Cette compagnie a commencé ses opérations, entre les lacs Huron et Ontario, dans les derniers mois de 1829 ; elle a d’abord percé des chemins, puis elle a concédé des lots de terre au prix d’un dollar et demi l’acre, dont elle n’exigeait pas le paiement immédiat. Les ouvriers qui furent employés aux travaux des routes devinrent les premiers colons, et ils poussèrent les défrichemens avec vigueur. La compagnie modifia à plusieurs reprises les clauses primitives des contrats ; mais elle est aujourd’hui revenue au système des concessions à crédit, c’est-à-dire qu’elle n’exige du colon que le versement d’une rente qui, s’accroissant par degrés, doit, à la douzième année, atteindre 16 livres sterling et demie par 100 acres. À l’expiration de ce terme, le colon est reconnu propriétaire absolu du sol. Le système adopté s’accorde parfaitement avec les besoins de l’émigration, car il rend la propriété accessible à ceux-là mêmes qui ne possèdent aucun capital, et il prélève successivement le prix de la terre sur les produits du travail. La compagnie peut exploiter un espace d’un million d’acres ; elle se trouve donc en mesure de recevoir pendant de longues années les colons d’Europe et de leur offrir, à des conditions avantageuses, le travail et la propriété.

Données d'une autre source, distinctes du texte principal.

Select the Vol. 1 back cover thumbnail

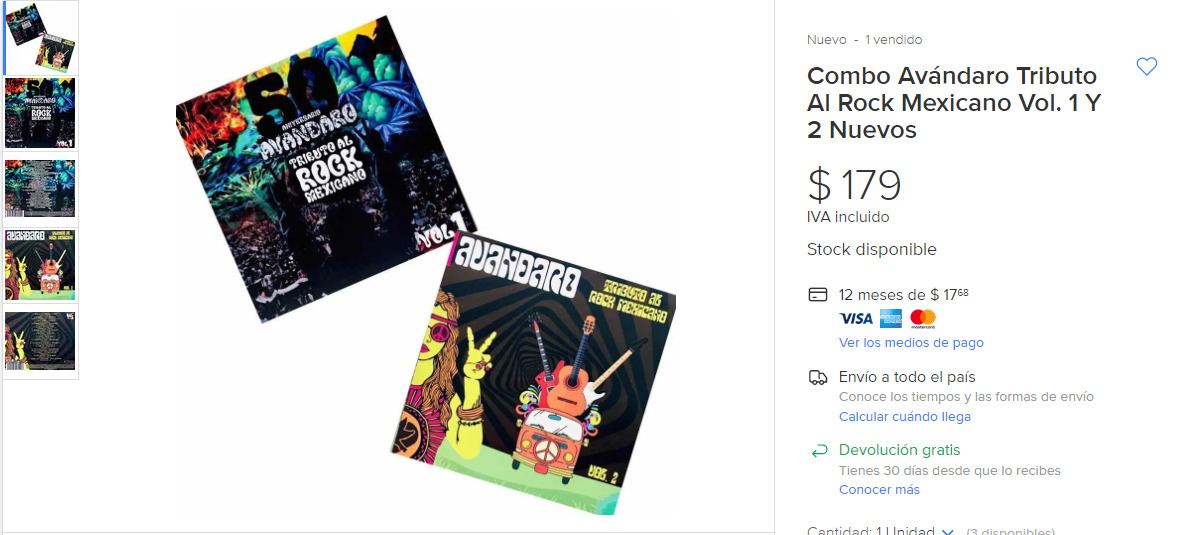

Dès 1840, elle comptait sur son territoire 6,000 habitans, dont le capital, acquis par la culture et par l’élève du bétail, dépassait 6 millions de francs. Depuis douze ans, les progrès ont encore été plus rapides ; avant la fin du siècle, la civilisation de l’ancien monde se sera complètement emparée des déserts qui s’étendent entre le lac Érié et le lac Ontario.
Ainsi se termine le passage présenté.